If the body and head are separate meshes, Unity (and real time render in general) will have no way to keep the normals between them smooth. Even if it was the same mesh and there was a seam, there’s still no way to fix it. Real time rendering works on a single vertex at a time with no knowledge of even other vertices in the mesh. This is a content issue that needs to be fixed in the original content.
Most 3D modelling tools will update a mesh’s normals when parts are detached, and this is likely no different. Maya has options for locking the normals so that when you detach parts the original normals are retained. 3ds Max has the option to lock normals too, but it breaks if the mesh is separated into multiple objects. I don’t know of a solution for this apart from custom max scripts to store off the normals and reapply them by matching vertex positions. Something like “Normal Thief” may be an option.
It seems that the Morpher(Blend-shapes) modifier of the 3ds Max (version 2015) breaks the normals/ smoothing information of the edges and the edit normals above Morpher gets ignored during export. I will ask this question at the Autodesk Area forums and if I can find a solution I will post it here. I don’t want to spend time on it but I think I can attempt to write a Unity / C# script that copies the normals information of the edges, the way Normal Thief does, if nothing else works.

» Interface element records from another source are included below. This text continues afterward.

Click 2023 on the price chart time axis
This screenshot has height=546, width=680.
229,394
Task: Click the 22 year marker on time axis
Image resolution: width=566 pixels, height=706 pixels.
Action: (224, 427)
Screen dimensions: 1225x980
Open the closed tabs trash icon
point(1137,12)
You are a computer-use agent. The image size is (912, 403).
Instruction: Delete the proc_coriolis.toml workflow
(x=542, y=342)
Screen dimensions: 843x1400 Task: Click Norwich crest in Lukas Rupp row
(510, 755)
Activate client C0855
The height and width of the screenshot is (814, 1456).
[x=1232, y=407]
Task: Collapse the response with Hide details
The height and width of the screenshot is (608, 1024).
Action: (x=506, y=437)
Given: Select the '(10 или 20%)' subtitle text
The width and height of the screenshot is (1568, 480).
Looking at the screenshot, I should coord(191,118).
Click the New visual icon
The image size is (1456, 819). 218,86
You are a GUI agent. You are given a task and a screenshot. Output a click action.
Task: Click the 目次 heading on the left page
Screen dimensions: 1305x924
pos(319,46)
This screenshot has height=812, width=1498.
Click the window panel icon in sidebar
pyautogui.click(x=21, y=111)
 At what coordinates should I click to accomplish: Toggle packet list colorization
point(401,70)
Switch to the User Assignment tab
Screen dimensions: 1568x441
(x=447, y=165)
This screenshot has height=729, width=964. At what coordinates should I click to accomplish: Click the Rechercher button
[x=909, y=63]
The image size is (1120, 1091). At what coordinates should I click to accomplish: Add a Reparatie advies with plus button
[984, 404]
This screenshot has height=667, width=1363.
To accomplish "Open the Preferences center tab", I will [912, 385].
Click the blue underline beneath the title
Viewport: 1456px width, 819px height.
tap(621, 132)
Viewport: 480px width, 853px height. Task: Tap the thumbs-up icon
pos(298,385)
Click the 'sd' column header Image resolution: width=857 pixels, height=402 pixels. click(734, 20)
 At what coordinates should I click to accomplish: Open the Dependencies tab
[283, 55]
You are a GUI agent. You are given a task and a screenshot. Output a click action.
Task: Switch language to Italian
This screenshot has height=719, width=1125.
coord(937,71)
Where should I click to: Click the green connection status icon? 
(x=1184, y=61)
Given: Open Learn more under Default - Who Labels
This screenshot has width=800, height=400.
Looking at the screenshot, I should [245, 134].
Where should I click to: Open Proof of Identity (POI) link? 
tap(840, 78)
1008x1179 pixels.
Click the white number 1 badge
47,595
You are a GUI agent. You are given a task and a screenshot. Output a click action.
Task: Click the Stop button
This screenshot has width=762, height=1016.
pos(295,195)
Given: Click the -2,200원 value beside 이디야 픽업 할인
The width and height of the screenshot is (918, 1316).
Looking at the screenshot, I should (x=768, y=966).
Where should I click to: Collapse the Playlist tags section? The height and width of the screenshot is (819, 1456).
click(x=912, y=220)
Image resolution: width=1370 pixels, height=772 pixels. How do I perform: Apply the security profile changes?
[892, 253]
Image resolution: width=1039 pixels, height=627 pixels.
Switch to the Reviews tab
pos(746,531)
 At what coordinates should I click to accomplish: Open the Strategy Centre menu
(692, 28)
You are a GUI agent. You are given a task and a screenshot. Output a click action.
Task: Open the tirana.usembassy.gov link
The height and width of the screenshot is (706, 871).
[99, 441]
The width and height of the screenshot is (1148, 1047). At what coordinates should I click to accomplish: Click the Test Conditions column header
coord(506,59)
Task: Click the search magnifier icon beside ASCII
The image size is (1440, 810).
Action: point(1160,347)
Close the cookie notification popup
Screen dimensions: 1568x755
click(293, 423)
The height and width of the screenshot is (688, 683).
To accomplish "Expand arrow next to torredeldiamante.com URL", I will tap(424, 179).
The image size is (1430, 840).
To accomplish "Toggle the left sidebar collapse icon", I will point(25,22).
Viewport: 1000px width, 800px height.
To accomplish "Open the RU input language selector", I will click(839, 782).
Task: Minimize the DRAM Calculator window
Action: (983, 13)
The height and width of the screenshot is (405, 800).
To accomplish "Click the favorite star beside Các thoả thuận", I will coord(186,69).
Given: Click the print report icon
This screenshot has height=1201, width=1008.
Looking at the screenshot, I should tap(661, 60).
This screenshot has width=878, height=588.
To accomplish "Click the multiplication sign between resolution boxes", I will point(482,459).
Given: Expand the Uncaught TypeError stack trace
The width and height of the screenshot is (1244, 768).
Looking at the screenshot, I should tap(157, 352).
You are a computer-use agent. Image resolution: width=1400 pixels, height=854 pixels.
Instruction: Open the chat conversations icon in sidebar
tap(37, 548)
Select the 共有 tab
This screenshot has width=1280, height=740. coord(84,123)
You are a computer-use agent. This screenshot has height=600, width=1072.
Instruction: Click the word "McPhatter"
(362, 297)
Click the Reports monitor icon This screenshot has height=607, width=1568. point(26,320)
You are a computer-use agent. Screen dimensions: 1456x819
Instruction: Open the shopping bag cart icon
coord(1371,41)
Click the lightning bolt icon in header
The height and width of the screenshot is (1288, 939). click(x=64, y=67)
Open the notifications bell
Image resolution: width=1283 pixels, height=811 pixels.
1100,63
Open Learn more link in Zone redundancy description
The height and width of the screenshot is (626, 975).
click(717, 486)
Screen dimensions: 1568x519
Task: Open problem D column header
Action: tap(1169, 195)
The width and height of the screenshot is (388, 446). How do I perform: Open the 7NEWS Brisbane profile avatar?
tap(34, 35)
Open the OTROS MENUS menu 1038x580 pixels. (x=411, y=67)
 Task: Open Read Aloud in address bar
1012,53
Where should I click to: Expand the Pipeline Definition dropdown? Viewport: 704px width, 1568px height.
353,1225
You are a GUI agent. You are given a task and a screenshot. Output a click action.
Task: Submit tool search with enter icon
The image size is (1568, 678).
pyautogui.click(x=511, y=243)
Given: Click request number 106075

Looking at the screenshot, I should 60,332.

Running the script once is enough, but Meshes / Read Write must be enabled from Import Setting. There is also a debug option to display modified normals.
modified normals above Morpher is ignored by the fbx exporter, and below is modified by Morpher.(3ds Max 2015) But the problem is solved. Anyone with the same issue can use this script to solve these types of problems:
Script simply finds overlapping vertices from seperated meshes and unifys their normals.
@ergin3d_1 is it possible to do the same for the calculated blendshape normal values as well? I’m noticing that using any amount of blendshape breaks the unified normal appearance unfortunately.
Thank you for sharing your script. It helped me to solve this problem, when I separate DAZ mesh in Blender by materials. Resulting figure looked like Frankenstein, but this smoothed out all the transitions between meshes. Something what UMA does, but I don’t use it.
It seems that turning “Bland Shape Normals” in Import Settings from Calculate to None works fine. I didn’t notice it before but with default settings it really messes up the transitions between meshes again when applying body blendshapes. Hopefully it has not some downside.
Anyway, thanks again
Well, unfortunately it doesn’t work. When I set Normals to “Import” and Blendshapes Normals to “None” in Import Settings and copy Normals from unsplitted mesh to it’s parts, it works and hard edges are gone. But every time I reopen Unity, it’s back, not sure why.
And copying Normals during spawning a character is also not an option as it takes several seconds.
Just an update if it can help somebody in the future. A solved it by duplicating FBX meshes and copying normals from complete figure on these (in editor script).